Question

A manufacturer of bicycles builds​ racing, touring, and mountain models. The bicycles are made of both steel and aluminum. The company has available 64,600 units of steel and 24, 000 units of aluminum. The​ racing, touring, and mountain models need 17​, 19​, and 34 units of​ steel, and 9​, 21​, and 12 units of​ aluminum, respectively. Complete parts​ (a) through​ (d) below.

a. Set up the Linear Programming problem is x= # of racing bikes, y=# of touring bikes and z = # of mountain bikes

b.
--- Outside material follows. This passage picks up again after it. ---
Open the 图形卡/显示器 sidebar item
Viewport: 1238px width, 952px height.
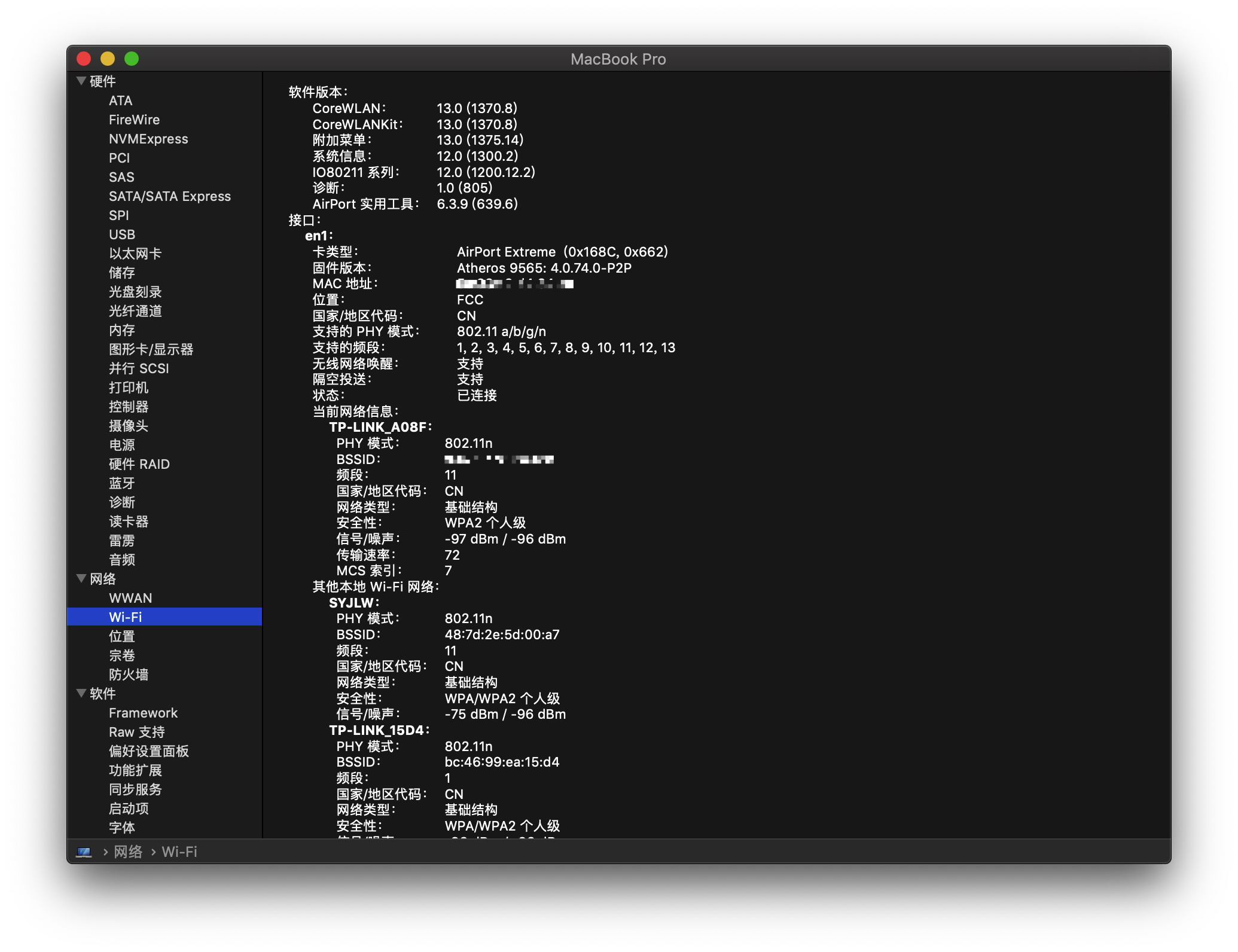[x=151, y=349]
How many of each type of bicycle should be made in order to maximize profit if the company makes $8 per racing bike, $12 per touring bike, and $22 per mountain bike?
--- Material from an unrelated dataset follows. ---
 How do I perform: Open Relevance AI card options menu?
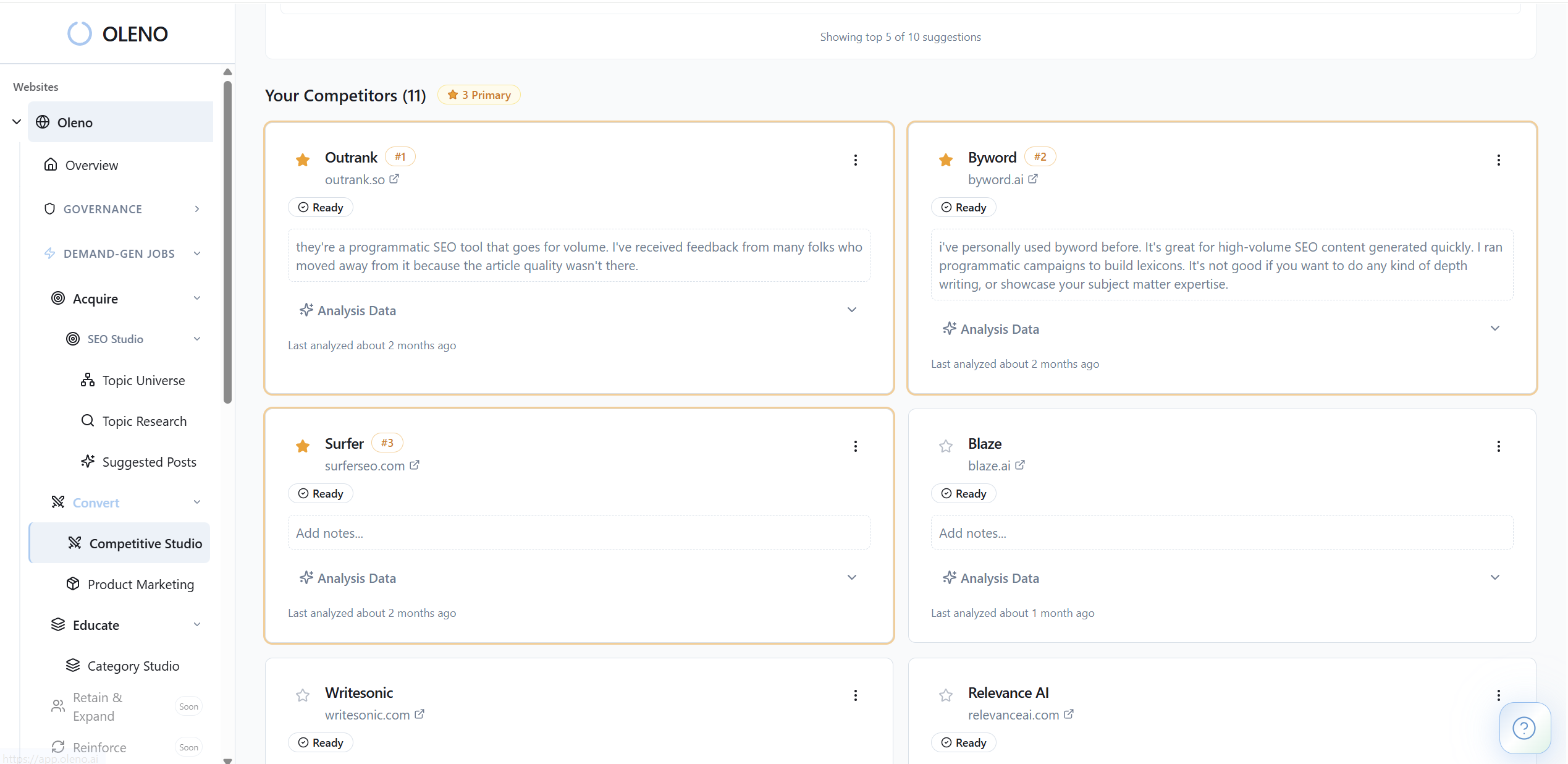[x=1498, y=695]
c. What is the maximum possible profit?

d. Are there any units of steel or aluminum leftover? How much?

Answer 1

b. 1,900 mountain bicycles, 0 racing bicycles and 0 touring bicycles to maximize profit

c. $41,800

d. 1,200 units of aluminium is left over

Explanation:

a. Let:

x= Number of racing bikes,

y= Number of touring bikes and

z = Number of mountain bikes

Constraints are;

17x+19y+34z<=64600

9x+21y+12z<=24000

x>=0

y>=0

z>=0

b. Maximize P = 8x+12y+22z

Subject to;

17x+19y+34z<=64600

9x+21y+12z<=24000

with x>=0 ; y>=0 ; z>=0

applying simplex method (see attachment);

z=1900 ; x=0; y=0; P=41,800 ; s₁=0 ; s₂=1200

b. The manufacturer are to make 1,900 mountain bicycles, 0 racing bicycles and 0 touring bicycles to maximize profit

c. Maximum profit is $41,800

d. no steel is leftover while 1,200 units of aluminium is left over.